- What the task requires: All of the entries need to be repeated exactly. Leave nothing out.

- Available records:
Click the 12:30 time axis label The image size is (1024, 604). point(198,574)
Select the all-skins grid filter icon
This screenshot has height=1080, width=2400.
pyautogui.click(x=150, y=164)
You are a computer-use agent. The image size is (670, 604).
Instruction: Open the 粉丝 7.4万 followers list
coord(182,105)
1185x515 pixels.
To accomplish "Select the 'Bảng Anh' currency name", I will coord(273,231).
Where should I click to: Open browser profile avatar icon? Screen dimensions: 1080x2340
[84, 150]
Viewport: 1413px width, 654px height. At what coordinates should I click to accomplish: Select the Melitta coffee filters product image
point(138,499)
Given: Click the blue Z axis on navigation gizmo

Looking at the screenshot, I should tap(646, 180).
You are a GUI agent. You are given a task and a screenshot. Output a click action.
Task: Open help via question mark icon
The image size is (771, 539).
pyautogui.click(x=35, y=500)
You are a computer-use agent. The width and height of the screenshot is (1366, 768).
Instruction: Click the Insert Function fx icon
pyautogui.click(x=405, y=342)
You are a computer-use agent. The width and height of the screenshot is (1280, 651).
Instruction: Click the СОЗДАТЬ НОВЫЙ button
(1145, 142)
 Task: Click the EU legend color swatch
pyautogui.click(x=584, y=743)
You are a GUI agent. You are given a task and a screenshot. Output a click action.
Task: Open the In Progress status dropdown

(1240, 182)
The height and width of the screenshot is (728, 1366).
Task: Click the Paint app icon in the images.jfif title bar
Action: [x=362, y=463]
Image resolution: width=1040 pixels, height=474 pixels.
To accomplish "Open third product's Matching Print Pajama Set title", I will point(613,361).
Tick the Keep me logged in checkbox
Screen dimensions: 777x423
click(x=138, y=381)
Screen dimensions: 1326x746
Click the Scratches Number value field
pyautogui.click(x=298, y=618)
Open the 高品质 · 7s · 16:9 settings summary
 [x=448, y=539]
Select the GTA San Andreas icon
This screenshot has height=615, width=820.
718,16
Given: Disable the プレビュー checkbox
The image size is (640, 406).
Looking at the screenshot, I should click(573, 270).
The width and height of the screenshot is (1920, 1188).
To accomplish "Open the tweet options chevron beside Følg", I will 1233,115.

- Completed exercise:
Click the 12:30 time axis label The image size is (1024, 604). point(198,574)
Select the all-skins grid filter icon
This screenshot has height=1080, width=2400.
pyautogui.click(x=150, y=164)
You are a computer-use agent. The image size is (670, 604).
Instruction: Open the 粉丝 7.4万 followers list
coord(182,105)
1185x515 pixels.
To accomplish "Select the 'Bảng Anh' currency name", I will coord(273,231).
Where should I click to: Open browser profile avatar icon? Screen dimensions: 1080x2340
[84, 150]
Viewport: 1413px width, 654px height. At what coordinates should I click to accomplish: Select the Melitta coffee filters product image
point(138,499)
Given: Click the blue Z axis on navigation gizmo

Looking at the screenshot, I should tap(646, 180).
You are a GUI agent. You are given a task and a screenshot. Output a click action.
Task: Open help via question mark icon
The image size is (771, 539).
pyautogui.click(x=35, y=500)
You are a computer-use agent. The width and height of the screenshot is (1366, 768).
Instruction: Click the Insert Function fx icon
pyautogui.click(x=405, y=342)
You are a computer-use agent. The width and height of the screenshot is (1280, 651).
Instruction: Click the СОЗДАТЬ НОВЫЙ button
(1145, 142)
 Task: Click the EU legend color swatch
pyautogui.click(x=584, y=743)
You are a GUI agent. You are given a task and a screenshot. Output a click action.
Task: Open the In Progress status dropdown

(1240, 182)
The height and width of the screenshot is (728, 1366).
Task: Click the Paint app icon in the images.jfif title bar
Action: [x=362, y=463]
Image resolution: width=1040 pixels, height=474 pixels.
To accomplish "Open third product's Matching Print Pajama Set title", I will point(613,361).
Tick the Keep me logged in checkbox
Screen dimensions: 777x423
click(x=138, y=381)
Screen dimensions: 1326x746
Click the Scratches Number value field
pyautogui.click(x=298, y=618)
Open the 高品质 · 7s · 16:9 settings summary
 [x=448, y=539]
Select the GTA San Andreas icon
This screenshot has height=615, width=820.
718,16
Given: Disable the プレビュー checkbox
The image size is (640, 406).
Looking at the screenshot, I should click(573, 270).
The width and height of the screenshot is (1920, 1188).
To accomplish "Open the tweet options chevron beside Følg", I will 1233,115.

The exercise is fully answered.